------ SUPPLIED TEXT ------

Its a good idea to try a couple or so scraps of the same leather to see how they go after different immersion times. The leather can come out seeming still soft and harden up as it cools, if you leave it in too long it cooks and shrinks/hardens beyond use.
Also, very hot flammable wax is dangerous, so don't have the pan too full, do this outside, stable heat source etc. gloves and goggles, pets and kids out of range etc.
 

Eric_Methven

Bushcrafter (boy, I've got a lot to say!)
Apr 20, 2005
3,600
42
73
Durham City, County Durham
I'd recommend using a double boiler to melt the wax. That is a pan with the wax, inside another bigger pan with boiling water. Dip the finished sheath for just long enough until the bubbles stop. Then remove it and give it a rub with a couple of kitchen towels. This will remove excess wax and give a nice smooth finish to the sheath. Once cooled it will be hard to the touch. You can then use ordinary boot polish on it and buff it to a high shine.

If, when you insert your knife you find it doesn't fit, reheat the sheath in a hot oven for a few minutes. This will soften the wax and allow you to insert your knife and remould as necessary. Any wax imparted to your knife during this stage can easily be avoided by wrapping the knife in clingfilm first.

Also, as it is not a vessel for foodstuffs, normal candle wax may be used instead.

Eric
 

Longstrider

Settler
Sep 6, 2005
990
12
59
South Northants
I've found it often helps to pre-heat the leather item before dipping it into the molten wax. If it's too cold when you dip it, the wax simply "freezes" onto the surface and does not penetrate too well unless you hold it in the wax for long enough for it to come up to a similar temperature to the wax which may ultimately damage the leather (as the wax tends to be hotter than you might imagine). I cheat and use SWMBO's hair-dryer to heat the leather up before dipping. Don't over-do the pre-heating or that too will damage the leather. It's a trial and error thing, so you're best to experiment with a few scraps of similar leather before you set to work on a nicely finished sheath.

------

BRIEF 1: Restate the leather-waxing thread word for word.
The leather-waxing thread above and the records that come next are unrelated material.

------ DATA LISTING ------

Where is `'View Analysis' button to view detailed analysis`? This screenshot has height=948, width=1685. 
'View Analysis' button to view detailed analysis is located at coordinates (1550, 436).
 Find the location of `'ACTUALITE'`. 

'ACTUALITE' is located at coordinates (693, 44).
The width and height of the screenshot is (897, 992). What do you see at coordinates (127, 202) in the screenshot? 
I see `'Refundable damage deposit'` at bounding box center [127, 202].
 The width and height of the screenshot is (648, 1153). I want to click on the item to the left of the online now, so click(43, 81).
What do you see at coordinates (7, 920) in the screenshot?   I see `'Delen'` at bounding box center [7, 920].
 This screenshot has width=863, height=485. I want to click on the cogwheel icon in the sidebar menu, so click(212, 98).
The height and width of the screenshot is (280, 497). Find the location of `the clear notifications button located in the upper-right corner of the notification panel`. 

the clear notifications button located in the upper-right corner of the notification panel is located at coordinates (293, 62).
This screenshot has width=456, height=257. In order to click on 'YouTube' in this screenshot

------

BRIEF 2: Quote the records from their first line up to and including the line that contains "The width and height of the screenshot is (648, 1153).".

TASK OUTPUT 1:
Its a good idea to try a couple or so scraps of the same leather to see how they go after different immersion times. The leather can come out seeming still soft and harden up as it cools, if you leave it in too long it cooks and shrinks/hardens beyond use.
Also, very hot flammable wax is dangerous, so don't have the pan too full, do this outside, stable heat source etc. gloves and goggles, pets and kids out of range etc.
 

Eric_Methven

Bushcrafter (boy, I've got a lot to say!)
Apr 20, 2005
3,600
42
73
Durham City, County Durham
I'd recommend using a double boiler to melt the wax. That is a pan with the wax, inside another bigger pan with boiling water. Dip the finished sheath for just long enough until the bubbles stop. Then remove it and give it a rub with a couple of kitchen towels. This will remove excess wax and give a nice smooth finish to the sheath. Once cooled it will be hard to the touch. You can then use ordinary boot polish on it and buff it to a high shine.

If, when you insert your knife you find it doesn't fit, reheat the sheath in a hot oven for a few minutes. This will soften the wax and allow you to insert your knife and remould as necessary. Any wax imparted to your knife during this stage can easily be avoided by wrapping the knife in clingfilm first.

Also, as it is not a vessel for foodstuffs, normal candle wax may be used instead.

Eric
 

Longstrider

Settler
Sep 6, 2005
990
12
59
South Northants
I've found it often helps to pre-heat the leather item before dipping it into the molten wax. If it's too cold when you dip it, the wax simply "freezes" onto the surface and does not penetrate too well unless you hold it in the wax for long enough for it to come up to a similar temperature to the wax which may ultimately damage the leather (as the wax tends to be hotter than you might imagine). I cheat and use SWMBO's hair-dryer to heat the leather up before dipping. Don't over-do the pre-heating or that too will damage the leather. It's a trial and error thing, so you're best to experiment with a few scraps of similar leather before you set to work on a nicely finished sheath.

TASK OUTPUT 2:
Where is `'View Analysis' button to view detailed analysis`? This screenshot has height=948, width=1685. 
'View Analysis' button to view detailed analysis is located at coordinates (1550, 436).
 Find the location of `'ACTUALITE'`. 

'ACTUALITE' is located at coordinates (693, 44).
The width and height of the screenshot is (897, 992). What do you see at coordinates (127, 202) in the screenshot? 
I see `'Refundable damage deposit'` at bounding box center [127, 202].
 The width and height of the screenshot is (648, 1153). I want to click on the item to the left of the online now, so click(43, 81).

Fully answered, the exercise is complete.